US stock index futures were lower across the board on Monday, with the chip sector following its global peers sharply lower in premarket trading; traders assessed the latest Middle East developments while preparing for a busy week of corporate earnings reports.
Futures for the Dow Jones Industrial Average edged up 9 points, or 0.02%, while S&P 500 futures fell 0.31% and Nasdaq 100 futures dropped 1.07%.
The semiconductor segment faced significant pressure ahead of the open. South Korean memory chipmaker SK hynix (SKHY), which surged 13% on its Nasdaq debut last Friday, saw its US-listed ADRs plunge 10.4% in premarket action, after its South Korea-listed shares plummeted over 15% in a single day.

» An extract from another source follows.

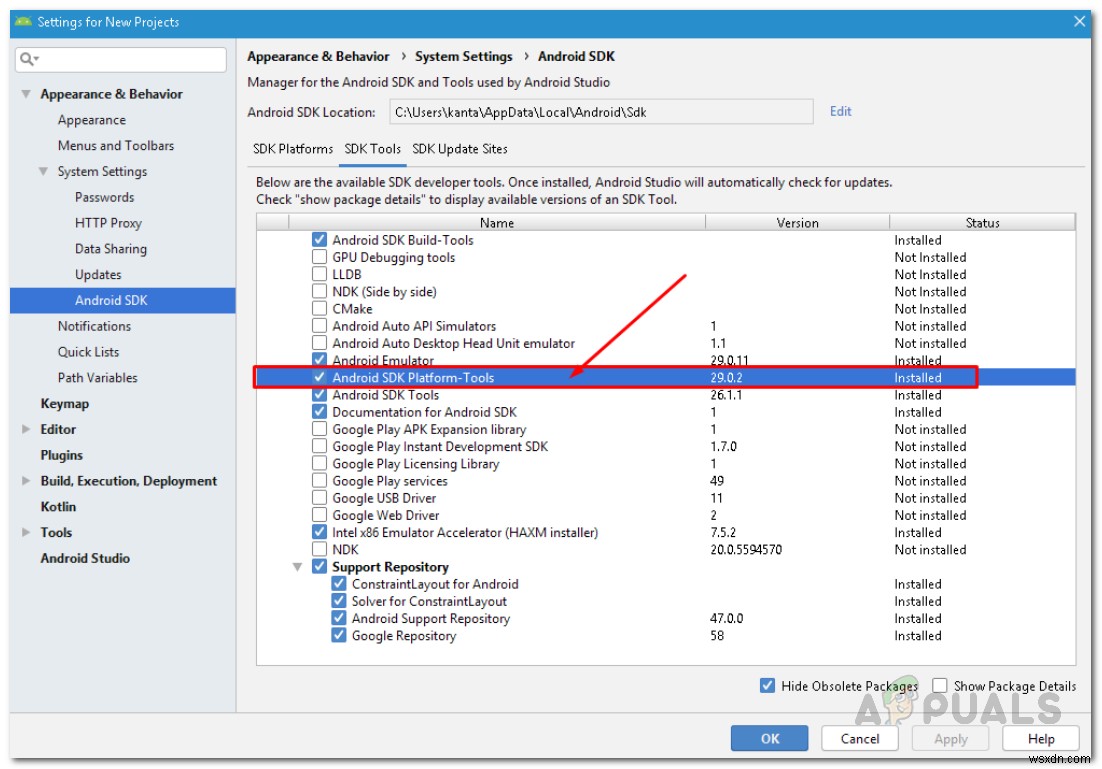Enable Show Package Details

click(x=939, y=686)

Other chip stocks also weakened in premarket trading: Micron Technology (MU) fell 6.16%, SanDisk dropped 7.09%, and Seagate Technology PLC (STX) declined 5.53%. Advanced Micro Devices (AMD) was down 2.7%, and Intel (INTC) lost 2.8%.

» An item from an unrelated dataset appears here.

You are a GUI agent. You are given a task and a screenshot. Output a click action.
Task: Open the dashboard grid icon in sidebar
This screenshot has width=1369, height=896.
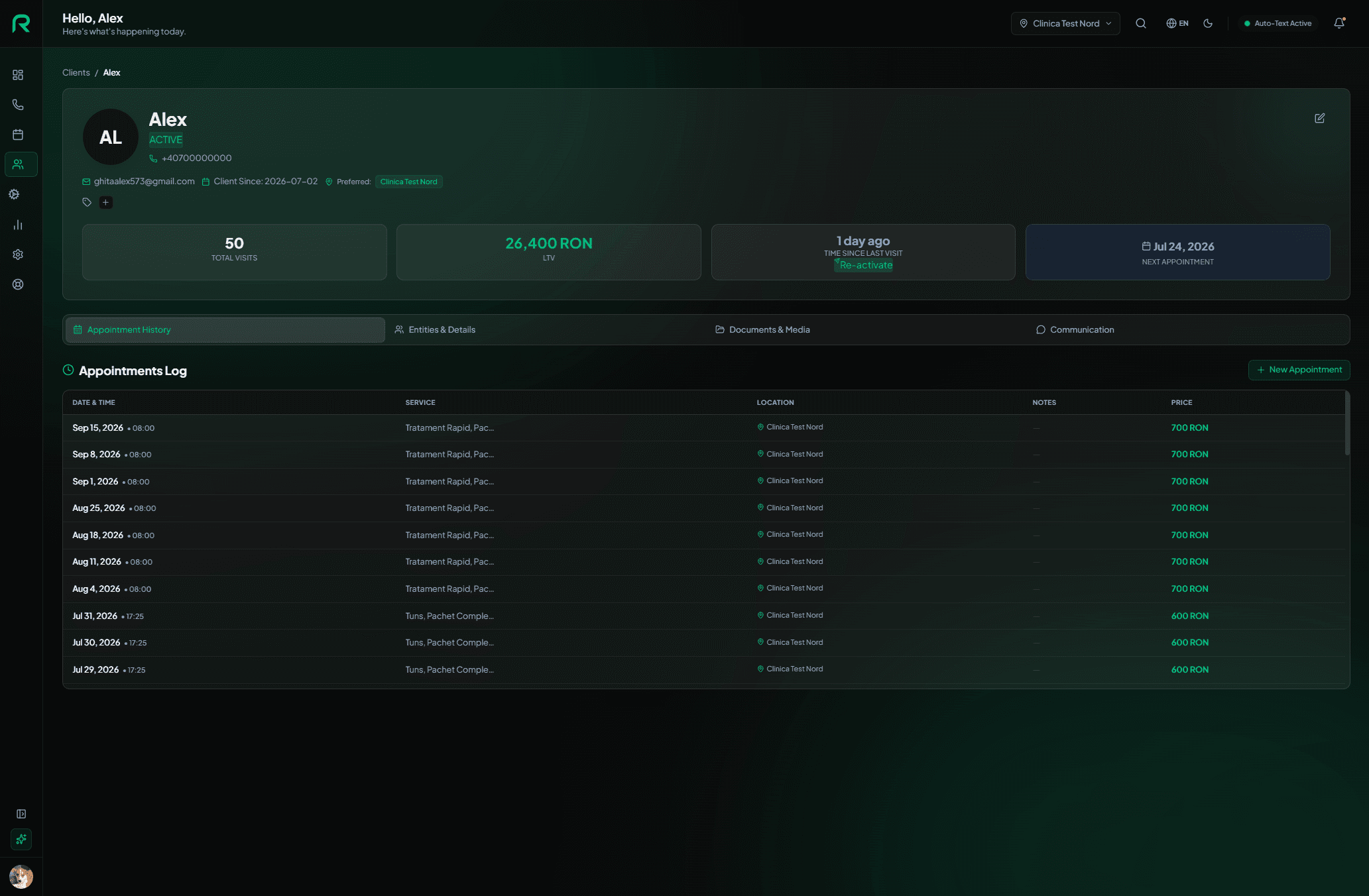(x=18, y=75)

Over the weekend, the US and Iran again exchanged airstrikes: Iran targeted US military facilities in several Gulf countries and announced a blockade of the Strait of Hormuz. However, President Trump denied this claim on Sunday, stating the critical waterway remained normally open to commercial vessels.

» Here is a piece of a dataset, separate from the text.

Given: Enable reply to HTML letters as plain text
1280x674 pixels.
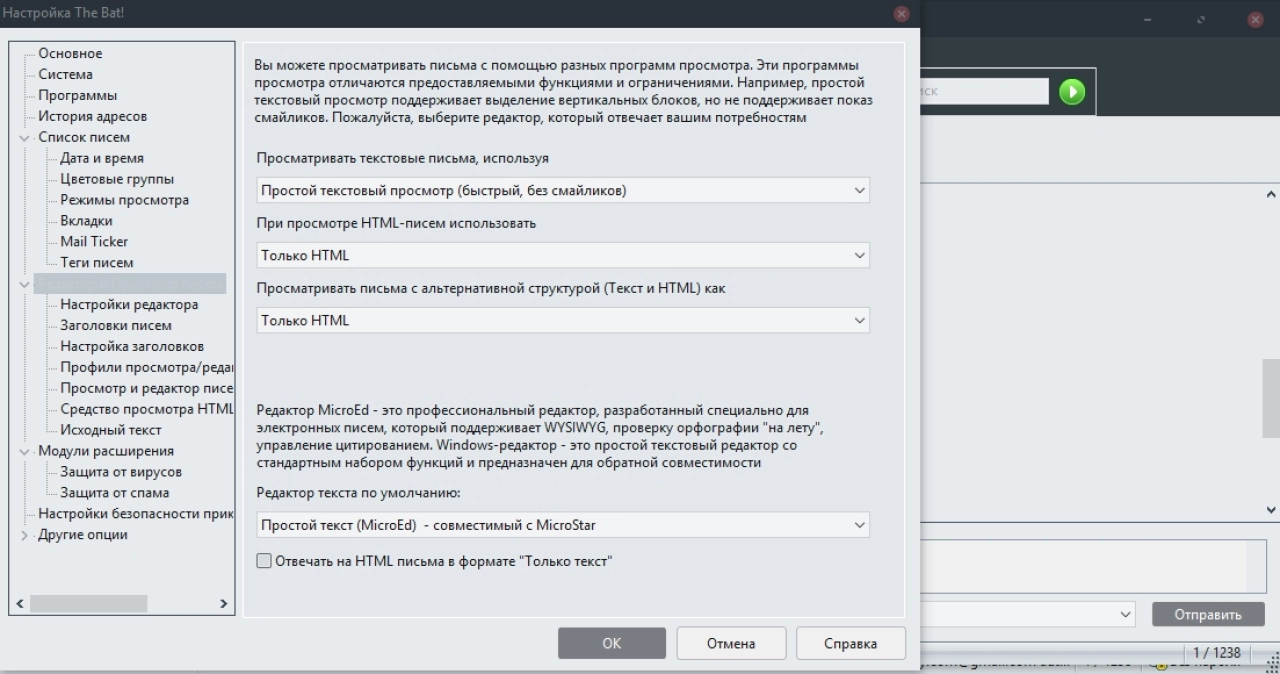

This followed an attack on a merchant ship in the strait, after which Trump ordered US airstrikes against Iran on Saturday.
The escalation in geopolitical conflict drove international crude oil prices higher in early trading: Brent crude futures rose 2.8% to $78.17 per barrel, while West Texas Intermediate crude futures gained over 2.7% to $73.32 per barrel.
Ben Emons, founder of Fed Watch Advisors, stated, "Concerns over a Strait of Hormuz blockade will continue to weigh on markets, with overall risk aversion heating up. But unless there is a tangible risk of the strait being blocked in the coming months, triggering a massive global energy shortage... the market's focus this week will be on US CPI data, [Fed Governor] Waller's speech, and bank earnings."
A total of 28 S&P 500 component companies are scheduled to report earnings this week, including major US banks such as JPMorgan Chase, Goldman Sachs, Morgan Stanley, Bank of America, Citigroup, and Wells Fargo. Netflix, Johnson & Johnson, and UnitedHealth Group are also set to release quarterly results.
Market expectations for this earnings season are optimistic. Refinitiv FactSet data shows analysts on average forecast second-quarter net profit growth for S&P 500 companies to exceed 23% year-over-year.
Larry Adam, Chief Investment Officer at Raymond James, noted that the technology sector is a key focus, with the market's core attention on whether artificial intelligence can continue to drive industry profits.
"Despite market concerns that hyperscale cloud providers may slow AI-related capital expenditures, we judge that corporate capital expenditure plans will maintain an upward trajectory through 2028. The core logic is that the implementation of AI across various industries is already demonstrating tangible revenue benefits; the frequency of mentions of AI in earnings calls across all 11 major sectors has surged 98% year-over-year, hitting a record high," Adam stated in a research note to clients.
US CPI inflation data for June is scheduled for release on Tuesday morning.
European stock markets closed lower across the board in early trading Monday, with Middle East geopolitical risks weighing on most sectors; the pan-European Stoxx 600 index fell 0.22%, with most regional industries and major exchange indices declining. The oil and gas sector bucked the trend to lead gains, while European semiconductor stocks followed their Asian counterparts lower.
Asian markets closed mostly lower on Monday: the sharp drop in SK hynix dragged South Korea's KOSPI index down nearly 9%; Japan's Nikkei 225 index fell 1.92%; and China's CSI 300 index declined 1.79%.